Critique : Bashô, la traversée du haïku

( Critique initialement parue dans le cahier Livres & idées de La Croix du 12/01/2023)

Notes d’un voyage à Sarashina
et Le Carnet de la hotte

de Bashô
Traduits du japonais et commentés par Alain Walter
William Blake & Co, 124 p. et 248 p., 19 et 24 €

Le japonologue Alain Welter poursuit l’édition savante et passionnée des journaux de voyage de Bashô, le maître du haïku, poésie brève de l’émerveillement.

Observer la nature, la nommer au plus simple et faire naître une émotion dans l’exact interstice de l’élément décrit et de notre perception. Tel est peut-être le but du haïku, forme brève de la poésie japonaise, exercice d’intense contemplation ramassé en trois vers. Aujourd’hui répandu dans le monde entier, le haïku doit son destin à un samouraï sans maître du XVIIe siècle devenu ermite, Matsuo Bashô, qui en fit, grâce à son talent, l’expression étincelante de l’âme de son pays.
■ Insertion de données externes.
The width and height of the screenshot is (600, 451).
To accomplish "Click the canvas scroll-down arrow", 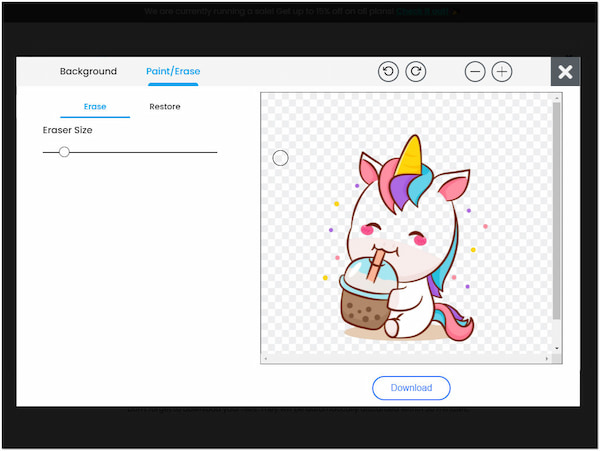I will (x=557, y=348).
À partir de 1684, Bashô part sur les chemins pour transmettre l’enseignement de l’école de poésie qu’il a fondée avec succès, le shômon, et ressourcer son inspiration. Il note ses impressions de voyages dans sept journaux, témoignages uniques d’une poésie appliquée au réel. Le Carnet de la hotte rédigé en 1687 est le troisième de ces récits. Bashô y développe comme jamais auparavant sa vision du haïku.
Pour lui, cette forme doit servir à formuler l’adhésion au zôka, principe créateur du monde allié à un temps manifesté par les changements de la nature entre hiver et printemps. Un chemin éminemment spirituel où « L’art (…) se fait compagnon des quatre saisons. » Il y relate ainsi l’état du pèlerin après une longue journée de marche, récompensé de ses efforts par la vue de ce déploiement à l’œuvre : « Épuisé,/Au moment de louer à l’auberge, ah !/La glycine en fleurs… »
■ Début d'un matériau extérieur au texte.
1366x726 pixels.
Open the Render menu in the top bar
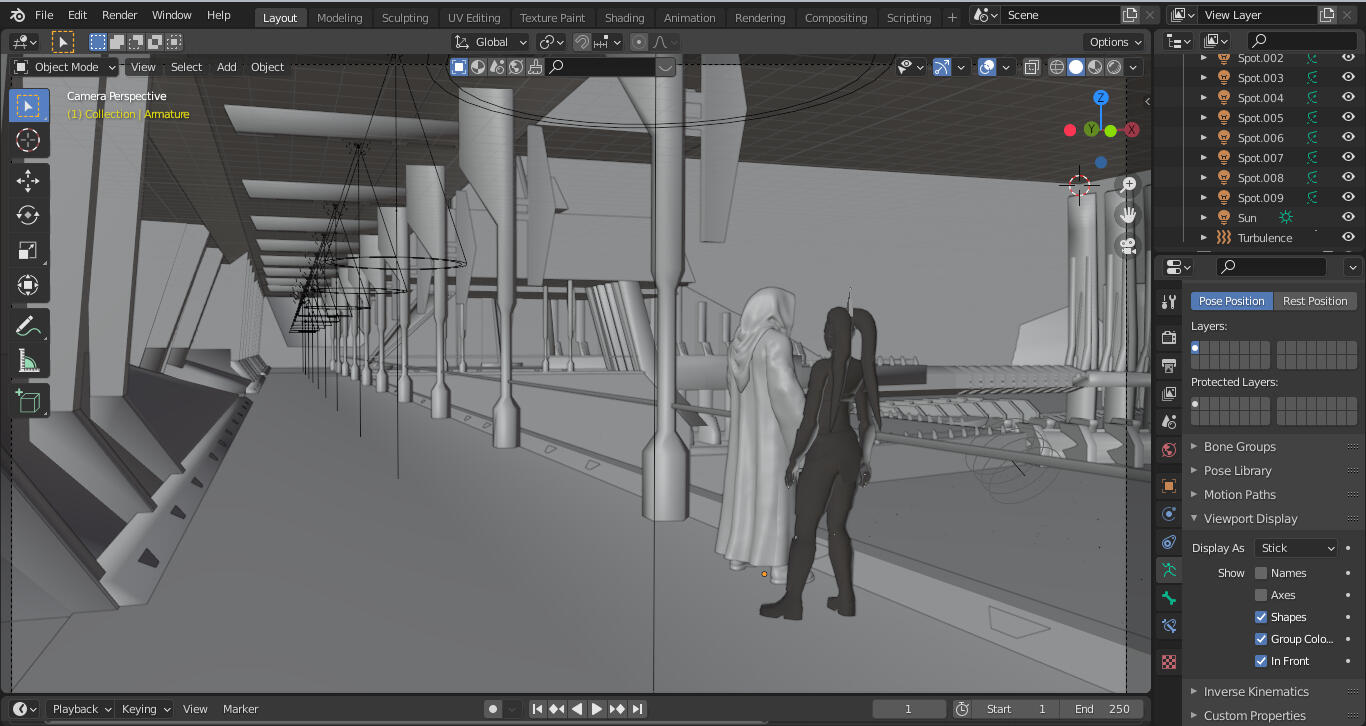[x=119, y=14]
Un périple quasi initiatique
Dans Notes d’un voyage à Sarashina, suite directe du voyage précédent, Bashô dévoile encore plus intimement son processus créatif, au cours d’un périple quasi initiatique en montagne. Il narre avec humour cette nuit dans un gîte délabré où « gémissant dans mon effort de composition » pour transformer les choses vues durant le jour un haïku, un moine zen, pensant qu’il souffre, cherche à le réconforter.

Le texte de ces journaux a déjà été traduit en français, notamment par René Sieffert en 1988 chez Verdier avec un appareil critique limité. Mais l’édition savante entreprise par Alain Walter, dont voici les quatrième et cinquième volumes, offre une plongée inédite dans la subtilité de cet art, en compagnie d’un guide sûr.

Les riches mais très accessibles introductions et les notes abondantes précisent chaque référence, développent chaque usage (comme celui d’envelopper de l’argent offert dans un papier épais, par souci de discrétion), replace l’apport de chaque artiste cité pour se transformer en une passionnante encyclopédie vagabonde du Japon classique, d’un haïku à l’autre.